BEGIN SUPPLIED DATA

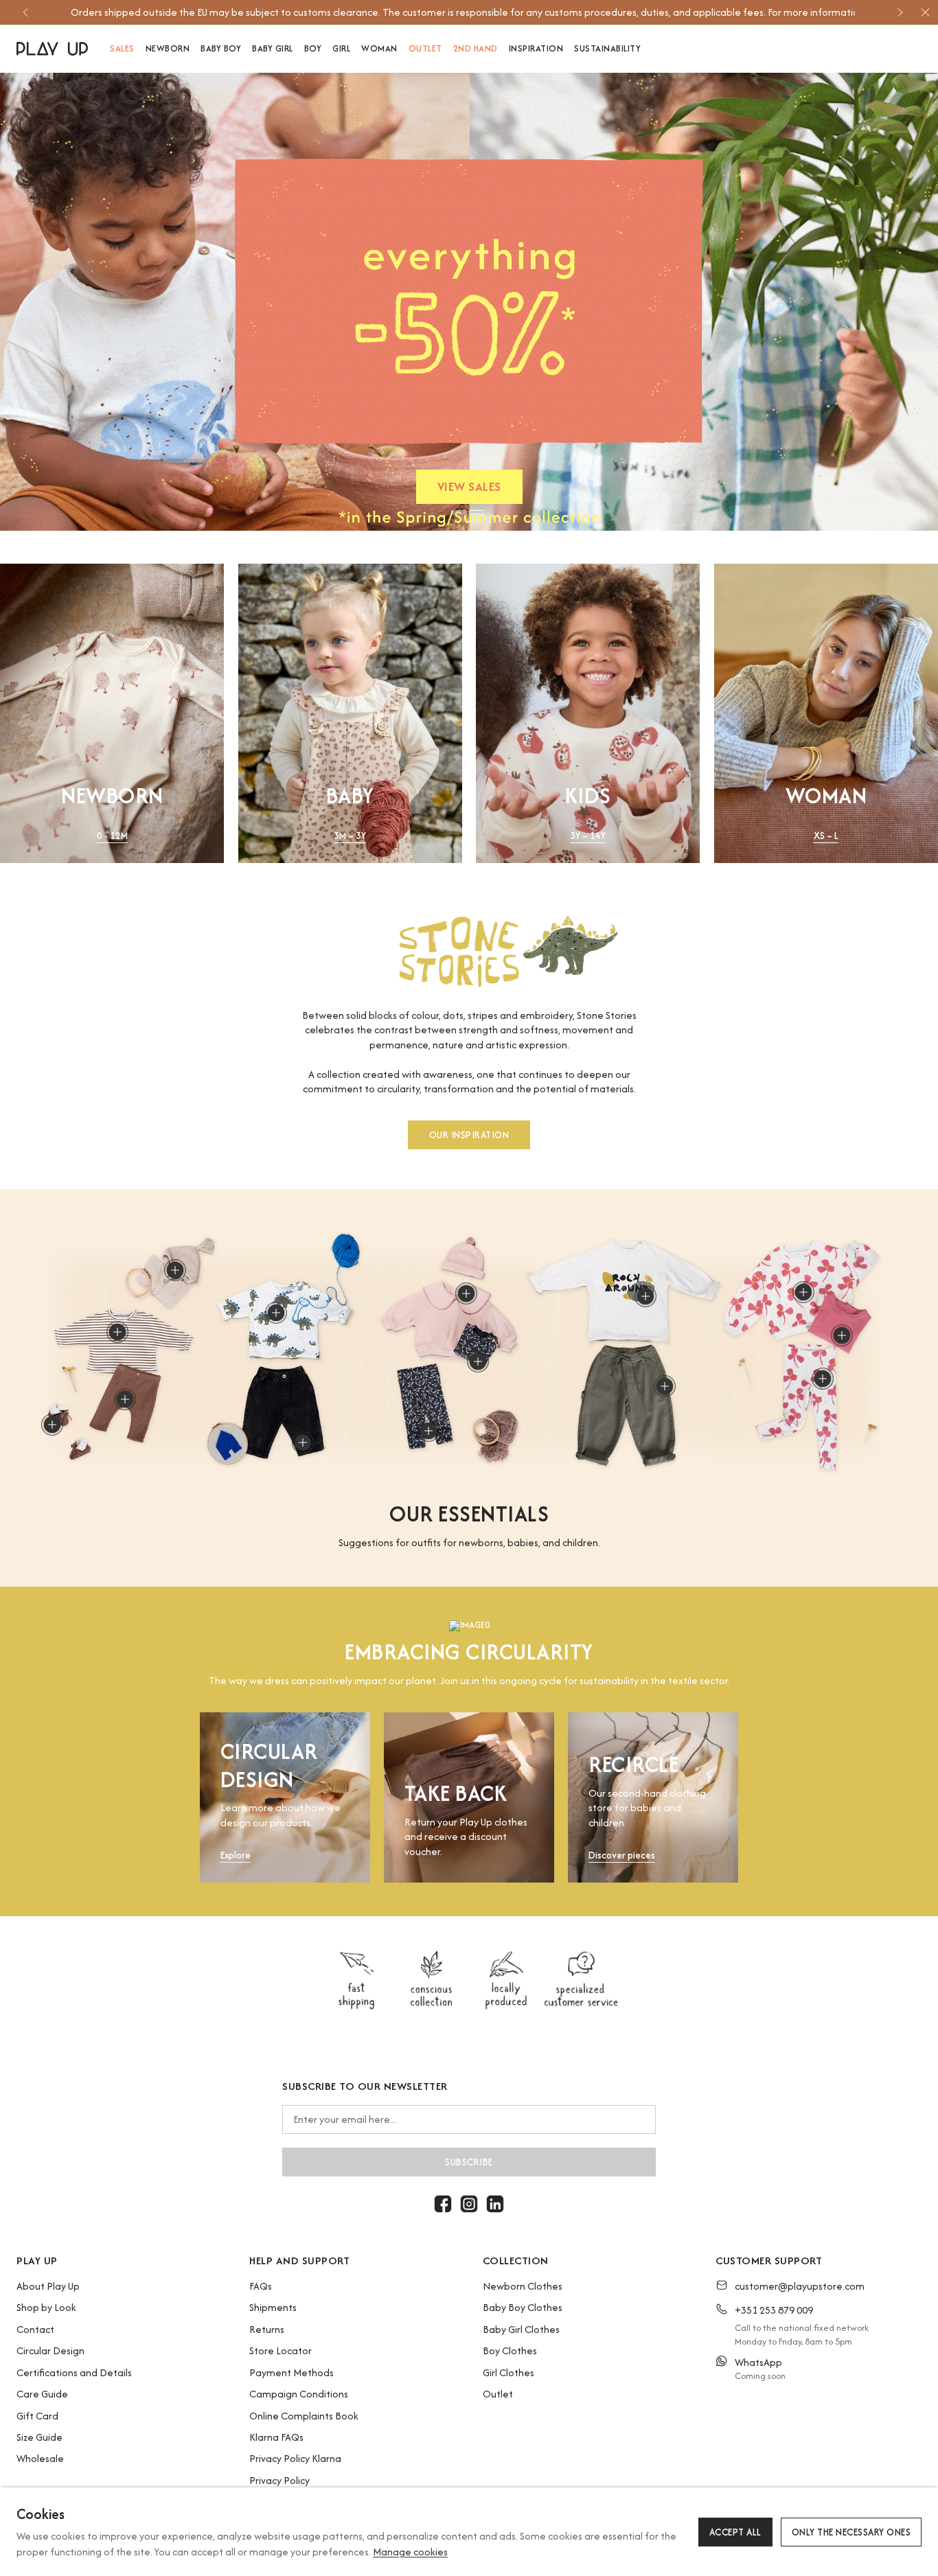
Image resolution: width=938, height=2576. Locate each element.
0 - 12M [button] (112, 836)
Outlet (498, 2394)
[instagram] (469, 2204)
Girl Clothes (508, 2372)
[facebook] (443, 2204)
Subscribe (469, 2162)
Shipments (273, 2307)
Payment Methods (291, 2372)
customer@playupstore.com (800, 2286)
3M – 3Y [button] (350, 836)
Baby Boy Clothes (522, 2307)
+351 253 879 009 (774, 2310)
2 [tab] (476, 512)
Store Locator (280, 2350)
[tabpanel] (469, 302)
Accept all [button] (735, 2532)
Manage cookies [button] (410, 2551)
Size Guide (39, 2437)
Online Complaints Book (303, 2415)
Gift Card (37, 2415)
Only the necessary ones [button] (851, 2532)
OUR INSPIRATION (469, 1134)
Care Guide (42, 2394)
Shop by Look (46, 2307)
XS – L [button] (826, 836)
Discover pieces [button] (621, 1855)
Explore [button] (235, 1855)
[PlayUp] (52, 49)
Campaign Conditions (298, 2394)
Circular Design (50, 2350)
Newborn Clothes (522, 2286)
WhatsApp (758, 2362)
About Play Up (48, 2286)
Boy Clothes (510, 2350)
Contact (35, 2329)
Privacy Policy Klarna (295, 2458)
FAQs (260, 2286)
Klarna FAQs (276, 2437)
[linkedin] (495, 2204)
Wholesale (40, 2458)
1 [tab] (459, 512)
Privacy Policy (279, 2480)
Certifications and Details (74, 2372)
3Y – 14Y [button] (588, 836)
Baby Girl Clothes (521, 2329)
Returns (266, 2329)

END SUPPLIED DATA

• _TASK STATEMENT_
Write the lines out again exactly, beginning at the line that contains "Shop by Look (46, 2307)" and stopping only at the final line of the listing above.

• _FINISHED TASK_
Shop by Look (46, 2307)
XS – L [button] (826, 836)
Discover pieces [button] (621, 1855)
Explore [button] (235, 1855)
[PlayUp] (52, 49)
Campaign Conditions (298, 2394)
Circular Design (50, 2350)
Newborn Clothes (522, 2286)
WhatsApp (758, 2362)
About Play Up (48, 2286)
Boy Clothes (510, 2350)
Contact (35, 2329)
Privacy Policy Klarna (295, 2458)
FAQs (260, 2286)
Klarna FAQs (276, 2437)
[linkedin] (495, 2204)
Wholesale (40, 2458)
1 [tab] (459, 512)
Privacy Policy (279, 2480)
Certifications and Details (74, 2372)
3Y – 14Y [button] (588, 836)
Baby Girl Clothes (521, 2329)
Returns (266, 2329)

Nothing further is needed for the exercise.